Members remain deeply divided, with no agreement in sight, although they are ready to continue discussing the issue.

Those advocating extension include Bulgaria, the EU, Guinea, India, Jamaica, Kenya, Madagascar, Mauritius, Morocco, Pakistan, Romania, Sri Lanka, Switzerland, Thailand, Tunisia and Turkey. They see the higher level of protection as a way to improve marketing their products by differentiating them more effectively from their competitors’; and they object to other countries “usurping” their terms. The latest proposal from the EU is document TN/IP/W/11, circulated in June 2005. This calls for the TRIPS Agreement to be amended so that all products would be eligible for the higher level of protection in Article 23, and the exceptions in Article 24 (see above), together with the multilateral registration system currently being negotiated for wines and spirits (see above).

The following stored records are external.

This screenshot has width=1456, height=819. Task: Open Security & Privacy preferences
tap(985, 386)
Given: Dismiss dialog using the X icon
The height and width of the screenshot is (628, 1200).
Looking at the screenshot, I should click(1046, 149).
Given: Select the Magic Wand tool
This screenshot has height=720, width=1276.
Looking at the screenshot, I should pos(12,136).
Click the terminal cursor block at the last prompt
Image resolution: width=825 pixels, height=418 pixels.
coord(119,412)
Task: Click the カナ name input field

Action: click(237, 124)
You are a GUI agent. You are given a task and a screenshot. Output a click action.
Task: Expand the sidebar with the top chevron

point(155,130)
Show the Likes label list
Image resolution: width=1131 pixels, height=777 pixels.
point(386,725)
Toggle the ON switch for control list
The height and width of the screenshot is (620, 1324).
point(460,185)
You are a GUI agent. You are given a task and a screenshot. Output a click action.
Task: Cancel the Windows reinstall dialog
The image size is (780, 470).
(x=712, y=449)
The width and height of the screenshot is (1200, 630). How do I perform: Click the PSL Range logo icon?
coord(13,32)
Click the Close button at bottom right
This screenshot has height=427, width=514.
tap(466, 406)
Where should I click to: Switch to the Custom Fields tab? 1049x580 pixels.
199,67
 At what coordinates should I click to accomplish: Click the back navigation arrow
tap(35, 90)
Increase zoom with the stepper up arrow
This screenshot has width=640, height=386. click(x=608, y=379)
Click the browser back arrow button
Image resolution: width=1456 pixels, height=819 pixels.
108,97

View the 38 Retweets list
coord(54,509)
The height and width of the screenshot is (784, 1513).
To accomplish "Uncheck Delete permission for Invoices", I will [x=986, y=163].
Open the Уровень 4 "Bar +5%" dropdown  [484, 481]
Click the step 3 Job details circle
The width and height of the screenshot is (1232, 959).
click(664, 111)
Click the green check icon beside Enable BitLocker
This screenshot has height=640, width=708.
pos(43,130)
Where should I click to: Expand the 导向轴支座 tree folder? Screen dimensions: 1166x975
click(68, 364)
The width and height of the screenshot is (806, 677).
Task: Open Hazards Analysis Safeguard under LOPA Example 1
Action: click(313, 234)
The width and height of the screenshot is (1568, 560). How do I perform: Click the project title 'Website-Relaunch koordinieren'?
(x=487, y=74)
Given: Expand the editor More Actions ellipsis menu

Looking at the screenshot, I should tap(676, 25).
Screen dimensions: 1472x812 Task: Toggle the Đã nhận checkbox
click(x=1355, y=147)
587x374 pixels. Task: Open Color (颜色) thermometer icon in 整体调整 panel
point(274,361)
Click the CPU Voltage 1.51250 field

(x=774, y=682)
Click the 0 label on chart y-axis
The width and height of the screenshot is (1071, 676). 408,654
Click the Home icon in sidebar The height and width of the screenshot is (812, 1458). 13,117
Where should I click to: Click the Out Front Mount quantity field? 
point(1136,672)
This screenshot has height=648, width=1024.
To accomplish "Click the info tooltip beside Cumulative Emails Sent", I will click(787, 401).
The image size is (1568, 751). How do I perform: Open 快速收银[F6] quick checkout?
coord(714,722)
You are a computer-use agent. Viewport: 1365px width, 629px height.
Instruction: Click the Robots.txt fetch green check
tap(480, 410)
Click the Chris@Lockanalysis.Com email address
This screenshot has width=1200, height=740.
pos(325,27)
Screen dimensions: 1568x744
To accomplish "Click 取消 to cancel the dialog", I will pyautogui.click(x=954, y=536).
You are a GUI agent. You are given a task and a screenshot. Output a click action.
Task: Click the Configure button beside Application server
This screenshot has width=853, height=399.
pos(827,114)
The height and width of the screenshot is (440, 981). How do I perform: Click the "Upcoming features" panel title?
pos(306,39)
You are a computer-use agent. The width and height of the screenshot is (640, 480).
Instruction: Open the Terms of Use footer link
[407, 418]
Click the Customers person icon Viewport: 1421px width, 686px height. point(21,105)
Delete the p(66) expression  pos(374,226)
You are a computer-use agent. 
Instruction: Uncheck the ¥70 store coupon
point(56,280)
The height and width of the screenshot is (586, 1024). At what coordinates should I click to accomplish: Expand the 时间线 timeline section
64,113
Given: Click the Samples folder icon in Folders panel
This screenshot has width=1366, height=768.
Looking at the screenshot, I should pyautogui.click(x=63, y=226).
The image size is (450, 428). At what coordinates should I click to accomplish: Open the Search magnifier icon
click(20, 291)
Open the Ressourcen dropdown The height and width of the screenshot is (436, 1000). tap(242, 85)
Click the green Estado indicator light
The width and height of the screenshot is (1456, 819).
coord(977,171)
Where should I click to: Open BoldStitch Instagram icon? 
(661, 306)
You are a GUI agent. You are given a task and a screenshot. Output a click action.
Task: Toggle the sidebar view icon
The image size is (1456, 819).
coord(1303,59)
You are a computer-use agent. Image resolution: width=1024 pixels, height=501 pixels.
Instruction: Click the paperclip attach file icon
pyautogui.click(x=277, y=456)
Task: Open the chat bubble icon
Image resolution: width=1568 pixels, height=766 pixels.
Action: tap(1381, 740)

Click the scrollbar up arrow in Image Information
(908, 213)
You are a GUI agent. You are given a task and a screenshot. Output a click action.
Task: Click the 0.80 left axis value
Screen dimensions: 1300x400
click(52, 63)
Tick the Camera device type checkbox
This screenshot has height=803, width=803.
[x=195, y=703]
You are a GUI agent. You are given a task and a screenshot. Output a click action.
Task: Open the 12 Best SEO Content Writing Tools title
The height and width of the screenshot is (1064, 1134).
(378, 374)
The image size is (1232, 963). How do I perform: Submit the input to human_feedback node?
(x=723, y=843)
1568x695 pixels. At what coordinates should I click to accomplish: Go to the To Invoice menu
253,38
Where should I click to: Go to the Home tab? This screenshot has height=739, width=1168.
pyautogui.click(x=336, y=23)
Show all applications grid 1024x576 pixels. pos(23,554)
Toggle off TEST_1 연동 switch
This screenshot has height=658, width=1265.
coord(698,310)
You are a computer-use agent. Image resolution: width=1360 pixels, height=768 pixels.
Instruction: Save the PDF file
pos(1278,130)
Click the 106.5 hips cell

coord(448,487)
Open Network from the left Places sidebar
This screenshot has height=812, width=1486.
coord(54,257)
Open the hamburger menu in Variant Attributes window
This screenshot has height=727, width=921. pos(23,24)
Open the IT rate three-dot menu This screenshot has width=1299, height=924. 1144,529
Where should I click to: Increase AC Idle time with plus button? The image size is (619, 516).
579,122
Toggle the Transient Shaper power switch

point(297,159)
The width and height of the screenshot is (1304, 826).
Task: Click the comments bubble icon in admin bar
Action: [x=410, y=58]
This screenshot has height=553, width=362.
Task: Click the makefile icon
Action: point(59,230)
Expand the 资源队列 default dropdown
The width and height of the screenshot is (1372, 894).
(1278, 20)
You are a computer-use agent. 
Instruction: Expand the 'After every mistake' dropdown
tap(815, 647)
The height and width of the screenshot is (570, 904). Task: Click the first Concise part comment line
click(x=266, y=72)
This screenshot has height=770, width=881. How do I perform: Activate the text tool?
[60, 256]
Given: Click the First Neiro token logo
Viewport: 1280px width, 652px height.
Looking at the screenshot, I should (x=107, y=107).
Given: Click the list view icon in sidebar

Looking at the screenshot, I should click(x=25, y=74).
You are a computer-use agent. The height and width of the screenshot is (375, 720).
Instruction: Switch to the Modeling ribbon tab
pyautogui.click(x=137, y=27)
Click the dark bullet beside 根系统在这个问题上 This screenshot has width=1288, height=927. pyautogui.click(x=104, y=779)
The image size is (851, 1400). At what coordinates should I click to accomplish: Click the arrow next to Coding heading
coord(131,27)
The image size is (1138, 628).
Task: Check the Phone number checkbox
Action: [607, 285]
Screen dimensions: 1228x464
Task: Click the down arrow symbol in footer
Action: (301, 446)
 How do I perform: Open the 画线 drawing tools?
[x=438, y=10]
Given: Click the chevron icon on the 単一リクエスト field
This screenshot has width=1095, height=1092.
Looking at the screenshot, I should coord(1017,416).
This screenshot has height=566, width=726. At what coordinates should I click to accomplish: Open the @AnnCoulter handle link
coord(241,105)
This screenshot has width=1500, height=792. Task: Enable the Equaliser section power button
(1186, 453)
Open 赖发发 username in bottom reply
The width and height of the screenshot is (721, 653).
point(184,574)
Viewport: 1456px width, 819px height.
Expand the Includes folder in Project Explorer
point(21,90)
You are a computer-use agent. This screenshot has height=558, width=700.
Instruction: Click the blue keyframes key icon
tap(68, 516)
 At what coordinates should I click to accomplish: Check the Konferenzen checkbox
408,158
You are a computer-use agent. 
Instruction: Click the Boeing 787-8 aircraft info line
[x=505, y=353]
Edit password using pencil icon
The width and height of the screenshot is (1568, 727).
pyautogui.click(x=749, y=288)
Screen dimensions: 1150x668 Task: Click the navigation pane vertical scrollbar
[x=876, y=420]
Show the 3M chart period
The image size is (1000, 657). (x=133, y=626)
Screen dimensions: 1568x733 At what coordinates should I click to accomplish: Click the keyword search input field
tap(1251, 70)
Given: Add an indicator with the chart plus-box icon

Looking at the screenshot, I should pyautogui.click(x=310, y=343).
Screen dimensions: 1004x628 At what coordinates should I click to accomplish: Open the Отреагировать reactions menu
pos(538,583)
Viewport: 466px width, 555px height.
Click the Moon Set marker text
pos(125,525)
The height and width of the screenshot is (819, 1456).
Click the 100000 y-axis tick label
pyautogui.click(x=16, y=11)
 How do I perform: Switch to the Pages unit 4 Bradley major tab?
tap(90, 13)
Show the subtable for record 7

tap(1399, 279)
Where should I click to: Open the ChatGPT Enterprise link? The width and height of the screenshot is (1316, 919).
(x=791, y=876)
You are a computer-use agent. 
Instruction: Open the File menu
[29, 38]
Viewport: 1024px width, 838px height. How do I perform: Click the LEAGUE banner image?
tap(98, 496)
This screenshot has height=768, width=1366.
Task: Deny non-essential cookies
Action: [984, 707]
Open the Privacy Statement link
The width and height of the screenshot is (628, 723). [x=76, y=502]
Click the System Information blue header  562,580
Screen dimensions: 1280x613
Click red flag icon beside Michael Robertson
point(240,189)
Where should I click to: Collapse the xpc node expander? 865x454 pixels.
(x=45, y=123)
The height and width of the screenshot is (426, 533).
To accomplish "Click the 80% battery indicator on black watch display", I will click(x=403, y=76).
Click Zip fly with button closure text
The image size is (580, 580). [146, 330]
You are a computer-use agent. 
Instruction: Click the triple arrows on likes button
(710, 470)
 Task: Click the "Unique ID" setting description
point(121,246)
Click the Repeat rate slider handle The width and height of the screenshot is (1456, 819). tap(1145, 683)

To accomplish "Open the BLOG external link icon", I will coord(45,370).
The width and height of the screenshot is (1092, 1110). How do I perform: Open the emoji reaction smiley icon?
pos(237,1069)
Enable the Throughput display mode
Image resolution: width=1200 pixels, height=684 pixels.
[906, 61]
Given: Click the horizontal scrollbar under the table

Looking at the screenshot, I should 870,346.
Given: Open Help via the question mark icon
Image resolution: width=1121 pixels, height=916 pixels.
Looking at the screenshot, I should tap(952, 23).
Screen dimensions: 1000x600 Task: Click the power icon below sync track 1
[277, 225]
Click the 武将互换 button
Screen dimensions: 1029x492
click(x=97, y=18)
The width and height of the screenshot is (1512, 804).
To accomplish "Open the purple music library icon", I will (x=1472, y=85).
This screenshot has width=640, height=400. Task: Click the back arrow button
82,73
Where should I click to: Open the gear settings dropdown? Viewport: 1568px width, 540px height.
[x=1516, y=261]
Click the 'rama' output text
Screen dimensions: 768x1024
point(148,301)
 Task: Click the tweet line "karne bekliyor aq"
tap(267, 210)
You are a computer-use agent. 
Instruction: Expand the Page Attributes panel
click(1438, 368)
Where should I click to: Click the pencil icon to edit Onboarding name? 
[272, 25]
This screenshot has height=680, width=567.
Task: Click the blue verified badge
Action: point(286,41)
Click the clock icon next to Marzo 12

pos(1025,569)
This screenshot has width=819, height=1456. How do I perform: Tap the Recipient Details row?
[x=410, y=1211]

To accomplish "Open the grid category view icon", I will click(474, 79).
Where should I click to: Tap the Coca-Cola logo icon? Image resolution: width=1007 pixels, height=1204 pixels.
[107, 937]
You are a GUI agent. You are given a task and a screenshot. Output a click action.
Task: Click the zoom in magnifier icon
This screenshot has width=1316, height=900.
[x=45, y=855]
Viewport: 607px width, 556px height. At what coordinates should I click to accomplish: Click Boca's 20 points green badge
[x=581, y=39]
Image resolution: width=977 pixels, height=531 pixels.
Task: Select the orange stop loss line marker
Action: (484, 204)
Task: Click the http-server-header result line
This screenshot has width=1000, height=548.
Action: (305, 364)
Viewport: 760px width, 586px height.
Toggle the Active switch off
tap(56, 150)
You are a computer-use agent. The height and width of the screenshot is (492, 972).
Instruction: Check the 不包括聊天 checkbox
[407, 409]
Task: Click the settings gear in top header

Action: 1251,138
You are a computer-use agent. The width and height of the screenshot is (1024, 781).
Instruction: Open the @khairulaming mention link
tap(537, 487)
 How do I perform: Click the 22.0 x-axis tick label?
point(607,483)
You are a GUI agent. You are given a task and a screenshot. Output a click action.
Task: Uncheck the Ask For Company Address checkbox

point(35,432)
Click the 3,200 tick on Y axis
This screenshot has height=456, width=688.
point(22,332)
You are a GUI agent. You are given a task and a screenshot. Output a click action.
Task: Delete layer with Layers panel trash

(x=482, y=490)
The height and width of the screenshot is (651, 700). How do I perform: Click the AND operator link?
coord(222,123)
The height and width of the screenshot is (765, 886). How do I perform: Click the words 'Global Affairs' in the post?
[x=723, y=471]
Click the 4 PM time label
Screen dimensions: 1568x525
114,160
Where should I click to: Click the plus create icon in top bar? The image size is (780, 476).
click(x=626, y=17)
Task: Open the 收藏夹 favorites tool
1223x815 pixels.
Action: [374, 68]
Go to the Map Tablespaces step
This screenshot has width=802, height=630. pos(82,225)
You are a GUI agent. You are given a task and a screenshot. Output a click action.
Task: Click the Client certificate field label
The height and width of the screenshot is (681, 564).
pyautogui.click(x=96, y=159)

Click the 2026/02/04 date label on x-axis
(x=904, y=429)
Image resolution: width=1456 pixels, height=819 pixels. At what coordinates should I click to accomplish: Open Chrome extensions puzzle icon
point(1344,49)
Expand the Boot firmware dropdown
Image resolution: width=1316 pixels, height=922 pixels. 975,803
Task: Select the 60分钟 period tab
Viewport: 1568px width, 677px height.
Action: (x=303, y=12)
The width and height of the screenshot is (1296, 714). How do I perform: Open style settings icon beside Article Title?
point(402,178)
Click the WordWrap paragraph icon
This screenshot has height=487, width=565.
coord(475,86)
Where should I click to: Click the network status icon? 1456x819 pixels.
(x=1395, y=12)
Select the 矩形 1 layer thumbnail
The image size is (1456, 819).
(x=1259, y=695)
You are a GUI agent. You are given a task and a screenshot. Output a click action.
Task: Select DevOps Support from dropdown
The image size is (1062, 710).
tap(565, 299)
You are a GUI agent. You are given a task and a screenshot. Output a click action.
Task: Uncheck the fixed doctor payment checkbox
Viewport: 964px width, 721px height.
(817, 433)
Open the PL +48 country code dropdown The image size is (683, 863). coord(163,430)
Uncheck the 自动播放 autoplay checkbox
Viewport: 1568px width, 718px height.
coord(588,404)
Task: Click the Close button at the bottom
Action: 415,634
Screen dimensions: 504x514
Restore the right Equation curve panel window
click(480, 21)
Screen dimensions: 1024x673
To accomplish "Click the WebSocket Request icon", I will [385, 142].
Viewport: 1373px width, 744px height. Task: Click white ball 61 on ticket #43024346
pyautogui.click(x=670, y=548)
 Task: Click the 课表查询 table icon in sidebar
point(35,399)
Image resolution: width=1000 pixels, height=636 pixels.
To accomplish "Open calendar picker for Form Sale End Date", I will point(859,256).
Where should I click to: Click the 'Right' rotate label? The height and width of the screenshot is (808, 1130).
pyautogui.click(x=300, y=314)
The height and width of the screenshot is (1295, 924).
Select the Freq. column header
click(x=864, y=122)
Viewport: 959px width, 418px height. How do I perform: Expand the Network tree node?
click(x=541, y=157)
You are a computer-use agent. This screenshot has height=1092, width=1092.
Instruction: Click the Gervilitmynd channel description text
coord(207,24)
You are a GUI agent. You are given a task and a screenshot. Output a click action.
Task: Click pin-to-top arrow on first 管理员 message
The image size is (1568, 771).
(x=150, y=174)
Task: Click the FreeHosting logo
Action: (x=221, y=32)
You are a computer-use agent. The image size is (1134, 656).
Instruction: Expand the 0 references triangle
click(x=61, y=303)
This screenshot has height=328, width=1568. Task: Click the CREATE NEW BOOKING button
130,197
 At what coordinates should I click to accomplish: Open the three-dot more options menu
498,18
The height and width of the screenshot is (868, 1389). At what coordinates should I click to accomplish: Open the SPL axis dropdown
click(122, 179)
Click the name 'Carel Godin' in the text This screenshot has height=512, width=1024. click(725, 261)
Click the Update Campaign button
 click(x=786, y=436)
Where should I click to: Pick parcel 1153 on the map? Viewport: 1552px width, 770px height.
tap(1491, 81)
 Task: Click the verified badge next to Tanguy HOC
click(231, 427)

Those opposing extension include Argentina, Australia, Canada, Chile, Colombia, the Dominican Republic, Ecuador, El Salvador, Guatemala, Honduras, New Zealand, Panama, Paraguay, the Philippines, Chinese Taipei and the United States. They argue that the existing (Article 22) level of protection is adequate. They caution that providing enhanced protection would be a burden and would disrupt existing legitimate marketing practices. They also reject the “usurping” accusation particularly when migrants have taken the methods of making the products and the names with them to their new homes and have been using them in good faith.

The Secretariat has compiled the issues raised and the views expressed in this debate, in document WT/GC/W/546 and TN/C/W/25. In June 2008, Director-General Pascal Lamy issued a report on consultations conducted on his behalf by his deputy, Rufus Yerxa, in document TN/C/W/50, which also includes consultations under the heading of the TRIPS Agreement and the Convention on Biological Diversity (CBD).

In July 2008, a group of WTO members called for a “procedural decision” to negotiate three intellectual property issues in parallel: these two geographical indications issues, and a proposal to require patent applicants to disclose the origin of genetic resources or traditional knowledge used in their inventions (see document TN/C/W/52 of 19 July 2008). But members remain divided over this idea, opponents arguing particularly that the only mandate is to negotiate the multilateral register.